WRITTEN INSTRUCTION:
Write the next part of the text on querying Riak's key/value data, starting right after its last sentence.

QUOTED TEXT:
January 22, 2015

In speaking with Riak users, both open source and commercial, we are frequently told that Riak’s key/value model is more flexible and faster to develop against than a traditional relational database. Even though Riak is well suited for many applications, there are inevitable tradeoffs in terms of query options and data types that are available. With a key/value model, there is no concept of columns or rows, therefore Riak does not have join operations. Riak can be queried either directly via HTTP, the protocol buffers API and through various client libraries. However, there is no SQL or SQL-like language that is currently available.

Riak’s key/value data model does not preclude queryability. There are several powerful querying options including:

  • Riak Search: Integration with Apache Solr provides full-text search and support for Solr’s client query APIs.
  • Secondary Indexes: Secondary Indexes (2i) give developers the ability to tag an object stored in Riak with one or more query values. Indexes can be either integers or strings, and can be queried by either exact matches or ranges of values.
  • MapReduce: Developers can leverage Riak MapReduce for tasks like filtering documents by tag, counting words in documents, and extracting links to related data.

For more information, check out the Riak documentation on Querying Data.

The table below illustrates key/value mappings for common application types. Remember that values in Riak are opaque and stored on disk as binaries – JSON or XML documents, images, text, etc. The way data is organized in Riak should take into account the unique needs of the application, including access patterns such as read/write distribution, latency differences between various operations, use of Riak features (including MapReduce, Search, Secondary Indexes), and more.

Saved entries:
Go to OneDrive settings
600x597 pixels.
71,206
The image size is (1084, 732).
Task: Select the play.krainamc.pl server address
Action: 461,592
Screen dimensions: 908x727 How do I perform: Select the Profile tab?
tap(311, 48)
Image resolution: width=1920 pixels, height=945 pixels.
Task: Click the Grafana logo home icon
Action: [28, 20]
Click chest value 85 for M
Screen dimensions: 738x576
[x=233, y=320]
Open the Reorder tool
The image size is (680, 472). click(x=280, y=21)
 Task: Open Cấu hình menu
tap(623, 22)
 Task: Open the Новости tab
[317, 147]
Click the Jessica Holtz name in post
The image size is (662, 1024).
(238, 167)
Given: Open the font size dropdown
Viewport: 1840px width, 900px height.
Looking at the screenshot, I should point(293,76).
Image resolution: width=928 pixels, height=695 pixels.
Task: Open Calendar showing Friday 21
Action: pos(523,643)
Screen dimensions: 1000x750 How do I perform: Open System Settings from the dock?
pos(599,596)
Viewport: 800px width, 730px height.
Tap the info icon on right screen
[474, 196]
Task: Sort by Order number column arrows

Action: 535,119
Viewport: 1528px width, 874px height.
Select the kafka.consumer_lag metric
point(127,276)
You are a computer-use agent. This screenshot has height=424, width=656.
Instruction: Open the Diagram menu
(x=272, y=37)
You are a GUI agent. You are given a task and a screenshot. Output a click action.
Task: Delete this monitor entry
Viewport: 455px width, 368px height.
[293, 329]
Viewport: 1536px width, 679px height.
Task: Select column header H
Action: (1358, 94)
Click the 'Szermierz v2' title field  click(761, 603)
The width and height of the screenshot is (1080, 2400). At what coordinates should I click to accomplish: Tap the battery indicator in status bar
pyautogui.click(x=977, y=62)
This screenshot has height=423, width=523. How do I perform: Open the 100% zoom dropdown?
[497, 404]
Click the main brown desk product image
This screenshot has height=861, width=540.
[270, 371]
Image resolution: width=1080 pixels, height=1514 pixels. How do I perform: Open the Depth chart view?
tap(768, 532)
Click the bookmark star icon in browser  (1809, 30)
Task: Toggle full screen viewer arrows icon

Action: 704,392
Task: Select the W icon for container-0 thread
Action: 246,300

RESPONSE TO THE EXERCISE:
Application Type Key Value
Session User/Session ID Session Data
Advertising Campaign ID Ad Content
Logs Date Log File
Sensor Date, Date/Time Sensor Updates
User Data Login, eMail, UUID User Attributes
Content Title, Integer Text, JSON/XML/HTML Document, Images, etc.

Consider, for example, one of the canonical use cases for Riak…storing user and session data. In a relational database, the “users” table is well known and, basically, provides a unique identifier per user, and then a series of identifying information about that user as individual columns such as:

  • First name
  • Last name
  • Interests
  • Counter of Site Visits
  • Paid Account Identifier

This data can then be used to correlate or count, paid users, common interests, etc. via a series of SQL queries against the row/column structure of the users table.

Riak, in contrast, provides flexibility in how this data can be modeled based upon the application use case. It may be desirable to create a Users bucket, with the UserName (or Unique Identifier) as the key and a JSON object storing all user attributes as the value. Or, as we describe in Data Modeling with Riak Data Types, leverage the power of Riak Data Types by creating a map type for each user storing:

  • first and last name strings in the register type,
  • interests as a set,
  • a counter for visits,
  • and a flag for paid account identifier.

One of the best ways to enable application interaction with objects (a key/value pair) in Riak is to provide structured bucket and key names for the objects. This approach often involves wrapping information about the object in the object’s location data itself.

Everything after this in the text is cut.